## ACTIVITY:
For this exercise, reproduce the entries below exactly, but only from the line containing "Task: Expand the snapshot Format png dropdown" through the line containing "Enable the first", both included.

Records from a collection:
+---+

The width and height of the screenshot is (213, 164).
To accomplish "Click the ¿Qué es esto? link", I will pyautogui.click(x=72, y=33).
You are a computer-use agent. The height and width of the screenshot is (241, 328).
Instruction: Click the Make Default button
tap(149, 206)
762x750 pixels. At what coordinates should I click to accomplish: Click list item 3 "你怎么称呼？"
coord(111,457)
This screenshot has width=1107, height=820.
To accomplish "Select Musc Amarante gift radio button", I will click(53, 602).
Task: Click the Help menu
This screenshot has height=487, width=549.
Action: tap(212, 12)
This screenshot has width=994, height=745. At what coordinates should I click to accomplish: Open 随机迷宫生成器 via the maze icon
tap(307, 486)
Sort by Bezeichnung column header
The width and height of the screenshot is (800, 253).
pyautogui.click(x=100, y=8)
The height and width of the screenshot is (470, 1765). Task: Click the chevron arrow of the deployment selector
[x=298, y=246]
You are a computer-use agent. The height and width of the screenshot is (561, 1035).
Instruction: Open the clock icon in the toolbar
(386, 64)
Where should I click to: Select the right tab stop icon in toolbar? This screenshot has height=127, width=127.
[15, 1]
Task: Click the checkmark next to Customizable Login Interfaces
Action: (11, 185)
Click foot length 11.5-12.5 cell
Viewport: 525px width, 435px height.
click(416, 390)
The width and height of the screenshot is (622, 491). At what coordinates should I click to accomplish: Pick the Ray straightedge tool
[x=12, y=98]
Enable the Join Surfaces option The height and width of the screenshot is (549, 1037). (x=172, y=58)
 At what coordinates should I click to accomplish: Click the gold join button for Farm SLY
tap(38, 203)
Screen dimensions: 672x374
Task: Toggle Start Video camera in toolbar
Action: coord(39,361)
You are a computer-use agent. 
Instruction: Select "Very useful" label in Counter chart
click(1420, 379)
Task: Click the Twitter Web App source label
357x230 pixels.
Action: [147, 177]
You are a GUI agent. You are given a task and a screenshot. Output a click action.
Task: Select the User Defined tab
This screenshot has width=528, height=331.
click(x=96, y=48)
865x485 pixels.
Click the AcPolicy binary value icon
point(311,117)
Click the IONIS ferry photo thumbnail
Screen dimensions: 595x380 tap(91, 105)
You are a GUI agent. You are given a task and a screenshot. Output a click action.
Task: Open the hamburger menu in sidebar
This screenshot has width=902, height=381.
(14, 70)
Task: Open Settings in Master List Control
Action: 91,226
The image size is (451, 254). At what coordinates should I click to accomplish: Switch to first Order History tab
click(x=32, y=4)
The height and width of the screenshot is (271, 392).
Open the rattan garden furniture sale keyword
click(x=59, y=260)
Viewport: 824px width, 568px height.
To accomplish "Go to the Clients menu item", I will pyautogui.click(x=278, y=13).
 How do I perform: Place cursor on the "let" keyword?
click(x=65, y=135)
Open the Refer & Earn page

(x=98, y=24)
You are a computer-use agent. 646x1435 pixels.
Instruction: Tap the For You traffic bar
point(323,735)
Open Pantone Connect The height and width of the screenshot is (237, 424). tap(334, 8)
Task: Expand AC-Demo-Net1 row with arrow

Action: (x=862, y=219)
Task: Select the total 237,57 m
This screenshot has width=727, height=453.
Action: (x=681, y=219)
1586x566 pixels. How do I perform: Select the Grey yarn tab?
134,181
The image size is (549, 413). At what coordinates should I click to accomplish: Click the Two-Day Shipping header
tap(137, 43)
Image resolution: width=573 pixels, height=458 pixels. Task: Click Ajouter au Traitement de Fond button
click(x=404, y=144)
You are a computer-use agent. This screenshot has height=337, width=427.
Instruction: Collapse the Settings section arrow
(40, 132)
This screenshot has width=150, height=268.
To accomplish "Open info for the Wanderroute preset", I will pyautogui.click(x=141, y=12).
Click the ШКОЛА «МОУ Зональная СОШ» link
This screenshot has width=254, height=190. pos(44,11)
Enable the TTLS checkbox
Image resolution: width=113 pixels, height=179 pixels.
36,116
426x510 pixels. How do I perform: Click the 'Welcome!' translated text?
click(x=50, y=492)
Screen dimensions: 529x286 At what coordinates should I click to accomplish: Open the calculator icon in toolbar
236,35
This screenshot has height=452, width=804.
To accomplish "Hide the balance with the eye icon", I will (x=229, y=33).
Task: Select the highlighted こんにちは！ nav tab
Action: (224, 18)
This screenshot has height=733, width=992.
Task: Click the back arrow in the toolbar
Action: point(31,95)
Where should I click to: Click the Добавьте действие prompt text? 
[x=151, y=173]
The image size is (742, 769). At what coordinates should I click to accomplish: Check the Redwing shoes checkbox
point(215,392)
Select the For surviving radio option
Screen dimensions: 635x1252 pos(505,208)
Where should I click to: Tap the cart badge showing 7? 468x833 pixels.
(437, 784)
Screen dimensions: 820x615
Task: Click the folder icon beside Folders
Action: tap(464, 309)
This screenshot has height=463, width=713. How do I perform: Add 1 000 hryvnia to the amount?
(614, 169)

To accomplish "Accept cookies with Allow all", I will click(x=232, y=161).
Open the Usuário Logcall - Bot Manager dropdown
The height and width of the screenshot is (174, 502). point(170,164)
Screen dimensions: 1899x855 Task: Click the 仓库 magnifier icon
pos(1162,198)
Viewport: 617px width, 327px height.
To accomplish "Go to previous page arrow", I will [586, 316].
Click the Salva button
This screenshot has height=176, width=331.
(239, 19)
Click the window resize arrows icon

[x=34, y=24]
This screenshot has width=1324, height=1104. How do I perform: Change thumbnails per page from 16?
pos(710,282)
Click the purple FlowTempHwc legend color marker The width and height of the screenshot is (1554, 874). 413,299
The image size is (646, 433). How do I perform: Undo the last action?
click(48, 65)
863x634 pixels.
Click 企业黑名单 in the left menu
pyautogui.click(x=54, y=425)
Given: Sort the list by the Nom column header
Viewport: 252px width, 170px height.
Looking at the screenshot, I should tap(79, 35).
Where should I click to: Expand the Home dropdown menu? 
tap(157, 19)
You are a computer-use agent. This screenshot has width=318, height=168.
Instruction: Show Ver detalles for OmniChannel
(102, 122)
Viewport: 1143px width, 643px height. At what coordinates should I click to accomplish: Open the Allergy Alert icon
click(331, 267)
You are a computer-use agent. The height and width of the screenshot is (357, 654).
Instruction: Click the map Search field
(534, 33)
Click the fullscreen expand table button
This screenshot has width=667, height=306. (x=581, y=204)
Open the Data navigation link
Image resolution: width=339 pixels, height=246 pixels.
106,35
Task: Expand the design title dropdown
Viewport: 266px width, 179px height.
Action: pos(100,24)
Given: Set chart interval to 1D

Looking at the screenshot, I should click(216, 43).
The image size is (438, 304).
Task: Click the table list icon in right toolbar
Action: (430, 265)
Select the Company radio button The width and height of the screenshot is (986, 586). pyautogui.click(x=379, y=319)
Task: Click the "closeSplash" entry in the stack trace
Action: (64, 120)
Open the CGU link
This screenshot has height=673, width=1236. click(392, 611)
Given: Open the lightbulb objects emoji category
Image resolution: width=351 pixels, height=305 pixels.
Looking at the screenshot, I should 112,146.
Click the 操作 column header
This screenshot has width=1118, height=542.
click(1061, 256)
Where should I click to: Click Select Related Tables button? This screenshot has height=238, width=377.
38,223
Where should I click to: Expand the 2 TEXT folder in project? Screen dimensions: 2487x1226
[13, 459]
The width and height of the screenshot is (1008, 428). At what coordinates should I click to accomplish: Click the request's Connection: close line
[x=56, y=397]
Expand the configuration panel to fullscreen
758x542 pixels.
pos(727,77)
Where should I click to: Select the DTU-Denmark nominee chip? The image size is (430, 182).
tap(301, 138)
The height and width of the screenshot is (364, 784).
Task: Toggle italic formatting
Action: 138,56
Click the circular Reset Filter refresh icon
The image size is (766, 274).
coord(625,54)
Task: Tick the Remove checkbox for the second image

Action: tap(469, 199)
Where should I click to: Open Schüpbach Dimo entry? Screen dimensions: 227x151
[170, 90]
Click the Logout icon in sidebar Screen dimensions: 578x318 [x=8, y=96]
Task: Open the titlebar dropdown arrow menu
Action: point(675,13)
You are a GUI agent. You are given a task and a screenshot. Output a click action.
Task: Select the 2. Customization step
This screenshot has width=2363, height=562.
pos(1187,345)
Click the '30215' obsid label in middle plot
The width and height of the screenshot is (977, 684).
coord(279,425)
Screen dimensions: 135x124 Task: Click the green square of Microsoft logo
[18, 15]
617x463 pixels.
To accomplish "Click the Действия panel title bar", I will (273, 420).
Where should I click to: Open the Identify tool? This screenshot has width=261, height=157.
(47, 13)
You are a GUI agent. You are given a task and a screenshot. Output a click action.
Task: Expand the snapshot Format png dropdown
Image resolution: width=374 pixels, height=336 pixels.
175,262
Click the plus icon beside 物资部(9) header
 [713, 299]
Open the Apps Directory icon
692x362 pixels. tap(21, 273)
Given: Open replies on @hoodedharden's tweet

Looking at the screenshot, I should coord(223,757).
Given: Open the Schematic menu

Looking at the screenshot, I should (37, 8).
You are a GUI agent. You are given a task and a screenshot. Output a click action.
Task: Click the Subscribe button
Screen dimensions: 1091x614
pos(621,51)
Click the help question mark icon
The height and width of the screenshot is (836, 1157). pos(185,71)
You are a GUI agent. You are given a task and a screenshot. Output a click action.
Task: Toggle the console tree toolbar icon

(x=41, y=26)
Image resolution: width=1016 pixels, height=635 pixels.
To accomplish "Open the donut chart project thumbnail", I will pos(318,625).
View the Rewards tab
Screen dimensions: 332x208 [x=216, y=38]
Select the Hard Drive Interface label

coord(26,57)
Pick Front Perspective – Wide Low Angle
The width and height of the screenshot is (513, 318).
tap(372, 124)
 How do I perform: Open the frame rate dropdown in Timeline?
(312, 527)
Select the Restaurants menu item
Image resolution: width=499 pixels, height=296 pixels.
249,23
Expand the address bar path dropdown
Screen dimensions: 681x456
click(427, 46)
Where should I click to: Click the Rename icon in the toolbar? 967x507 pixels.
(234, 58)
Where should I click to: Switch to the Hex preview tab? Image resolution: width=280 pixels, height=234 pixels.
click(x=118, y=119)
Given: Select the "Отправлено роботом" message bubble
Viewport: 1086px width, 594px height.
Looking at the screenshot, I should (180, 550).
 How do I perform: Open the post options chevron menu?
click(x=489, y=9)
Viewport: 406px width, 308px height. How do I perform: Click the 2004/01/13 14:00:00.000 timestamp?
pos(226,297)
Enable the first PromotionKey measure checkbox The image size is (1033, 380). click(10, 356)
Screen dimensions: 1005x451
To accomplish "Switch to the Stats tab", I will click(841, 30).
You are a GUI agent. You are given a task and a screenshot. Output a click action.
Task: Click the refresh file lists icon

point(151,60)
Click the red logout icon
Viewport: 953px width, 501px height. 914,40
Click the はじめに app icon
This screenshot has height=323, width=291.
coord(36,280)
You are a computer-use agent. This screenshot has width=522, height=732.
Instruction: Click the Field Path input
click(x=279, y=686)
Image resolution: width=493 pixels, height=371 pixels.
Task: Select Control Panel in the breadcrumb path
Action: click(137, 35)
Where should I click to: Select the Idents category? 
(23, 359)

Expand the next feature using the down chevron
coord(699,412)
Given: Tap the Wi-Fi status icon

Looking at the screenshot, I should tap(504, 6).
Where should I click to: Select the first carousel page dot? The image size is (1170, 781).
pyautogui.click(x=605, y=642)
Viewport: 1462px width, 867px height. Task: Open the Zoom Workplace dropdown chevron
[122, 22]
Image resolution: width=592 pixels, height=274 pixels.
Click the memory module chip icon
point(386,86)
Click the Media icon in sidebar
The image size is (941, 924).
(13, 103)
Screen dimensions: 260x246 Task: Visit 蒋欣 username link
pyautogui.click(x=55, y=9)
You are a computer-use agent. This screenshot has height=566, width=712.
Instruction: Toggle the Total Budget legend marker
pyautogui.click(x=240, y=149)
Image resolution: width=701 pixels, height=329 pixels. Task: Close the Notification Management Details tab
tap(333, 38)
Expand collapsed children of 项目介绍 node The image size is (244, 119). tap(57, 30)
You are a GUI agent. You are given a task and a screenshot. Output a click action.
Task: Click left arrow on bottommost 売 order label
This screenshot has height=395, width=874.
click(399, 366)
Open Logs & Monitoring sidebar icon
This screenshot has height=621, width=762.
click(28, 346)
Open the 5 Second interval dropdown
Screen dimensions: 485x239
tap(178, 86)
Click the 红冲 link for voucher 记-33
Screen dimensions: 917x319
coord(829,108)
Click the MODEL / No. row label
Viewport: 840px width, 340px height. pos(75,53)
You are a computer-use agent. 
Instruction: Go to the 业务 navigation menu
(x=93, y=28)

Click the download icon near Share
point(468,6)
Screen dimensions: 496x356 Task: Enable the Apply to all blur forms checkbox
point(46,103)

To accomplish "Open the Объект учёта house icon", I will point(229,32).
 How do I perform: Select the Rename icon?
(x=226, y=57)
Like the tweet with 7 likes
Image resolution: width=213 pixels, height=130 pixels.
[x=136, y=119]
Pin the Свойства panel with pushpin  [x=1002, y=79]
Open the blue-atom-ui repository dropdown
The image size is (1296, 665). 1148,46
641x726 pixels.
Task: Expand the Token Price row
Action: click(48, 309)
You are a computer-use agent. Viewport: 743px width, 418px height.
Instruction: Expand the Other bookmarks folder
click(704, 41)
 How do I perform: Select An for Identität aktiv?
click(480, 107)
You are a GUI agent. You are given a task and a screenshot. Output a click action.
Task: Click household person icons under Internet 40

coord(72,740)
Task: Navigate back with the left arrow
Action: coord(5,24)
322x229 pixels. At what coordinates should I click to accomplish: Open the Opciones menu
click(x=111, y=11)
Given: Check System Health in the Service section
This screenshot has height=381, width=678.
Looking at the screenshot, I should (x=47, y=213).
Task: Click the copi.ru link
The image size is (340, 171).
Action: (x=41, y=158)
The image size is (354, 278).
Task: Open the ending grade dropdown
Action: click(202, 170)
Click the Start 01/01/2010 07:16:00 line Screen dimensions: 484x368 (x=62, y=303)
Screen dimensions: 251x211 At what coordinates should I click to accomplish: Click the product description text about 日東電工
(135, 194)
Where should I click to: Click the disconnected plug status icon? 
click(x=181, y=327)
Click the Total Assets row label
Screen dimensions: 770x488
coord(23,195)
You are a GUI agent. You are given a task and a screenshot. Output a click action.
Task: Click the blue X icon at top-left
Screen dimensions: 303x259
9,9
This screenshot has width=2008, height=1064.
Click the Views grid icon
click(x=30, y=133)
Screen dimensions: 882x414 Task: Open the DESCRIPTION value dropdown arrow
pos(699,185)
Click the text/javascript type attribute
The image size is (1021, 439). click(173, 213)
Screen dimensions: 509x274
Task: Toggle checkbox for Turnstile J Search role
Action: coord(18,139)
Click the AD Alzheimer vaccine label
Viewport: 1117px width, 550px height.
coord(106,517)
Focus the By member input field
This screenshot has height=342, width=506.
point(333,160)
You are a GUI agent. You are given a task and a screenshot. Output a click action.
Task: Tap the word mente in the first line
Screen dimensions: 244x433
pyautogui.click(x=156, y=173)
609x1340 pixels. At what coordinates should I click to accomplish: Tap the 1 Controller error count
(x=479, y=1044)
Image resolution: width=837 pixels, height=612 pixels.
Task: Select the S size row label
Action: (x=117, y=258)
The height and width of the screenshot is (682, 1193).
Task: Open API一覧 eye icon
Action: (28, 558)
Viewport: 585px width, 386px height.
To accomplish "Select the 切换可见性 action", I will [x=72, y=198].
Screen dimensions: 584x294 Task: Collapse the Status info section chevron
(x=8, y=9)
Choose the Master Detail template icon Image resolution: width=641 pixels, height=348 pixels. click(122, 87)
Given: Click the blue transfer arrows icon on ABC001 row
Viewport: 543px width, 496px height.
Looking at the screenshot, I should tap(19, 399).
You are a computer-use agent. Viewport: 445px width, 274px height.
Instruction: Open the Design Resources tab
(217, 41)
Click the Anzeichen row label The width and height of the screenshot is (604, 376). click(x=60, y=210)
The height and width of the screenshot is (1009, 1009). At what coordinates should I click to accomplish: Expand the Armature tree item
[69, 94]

+---+

## OUTPUT OF THE TASK:
Task: Expand the snapshot Format png dropdown
Image resolution: width=374 pixels, height=336 pixels.
175,262
Click the plus icon beside 物资部(9) header
 [713, 299]
Open the Apps Directory icon
692x362 pixels. tap(21, 273)
Given: Open replies on @hoodedharden's tweet

Looking at the screenshot, I should coord(223,757).
Given: Open the Schematic menu

Looking at the screenshot, I should (37, 8).
You are a GUI agent. You are given a task and a screenshot. Output a click action.
Task: Click the Subscribe button
Screen dimensions: 1091x614
pos(621,51)
Click the help question mark icon
The height and width of the screenshot is (836, 1157). pos(185,71)
You are a GUI agent. You are given a task and a screenshot. Output a click action.
Task: Toggle the console tree toolbar icon

(x=41, y=26)
Image resolution: width=1016 pixels, height=635 pixels.
To accomplish "Open the donut chart project thumbnail", I will pos(318,625).
View the Rewards tab
Screen dimensions: 332x208 [x=216, y=38]
Select the Hard Drive Interface label

coord(26,57)
Pick Front Perspective – Wide Low Angle
The width and height of the screenshot is (513, 318).
tap(372, 124)
 How do I perform: Open the frame rate dropdown in Timeline?
(312, 527)
Select the Restaurants menu item
Image resolution: width=499 pixels, height=296 pixels.
249,23
Expand the address bar path dropdown
Screen dimensions: 681x456
click(427, 46)
Where should I click to: Click the Rename icon in the toolbar? 967x507 pixels.
(234, 58)
Where should I click to: Switch to the Hex preview tab? Image resolution: width=280 pixels, height=234 pixels.
click(x=118, y=119)
Given: Select the "Отправлено роботом" message bubble
Viewport: 1086px width, 594px height.
Looking at the screenshot, I should (180, 550).
 How do I perform: Open the post options chevron menu?
click(x=489, y=9)
Viewport: 406px width, 308px height. How do I perform: Click the 2004/01/13 14:00:00.000 timestamp?
pos(226,297)
Enable the first PromotionKey measure checkbox The image size is (1033, 380). click(10, 356)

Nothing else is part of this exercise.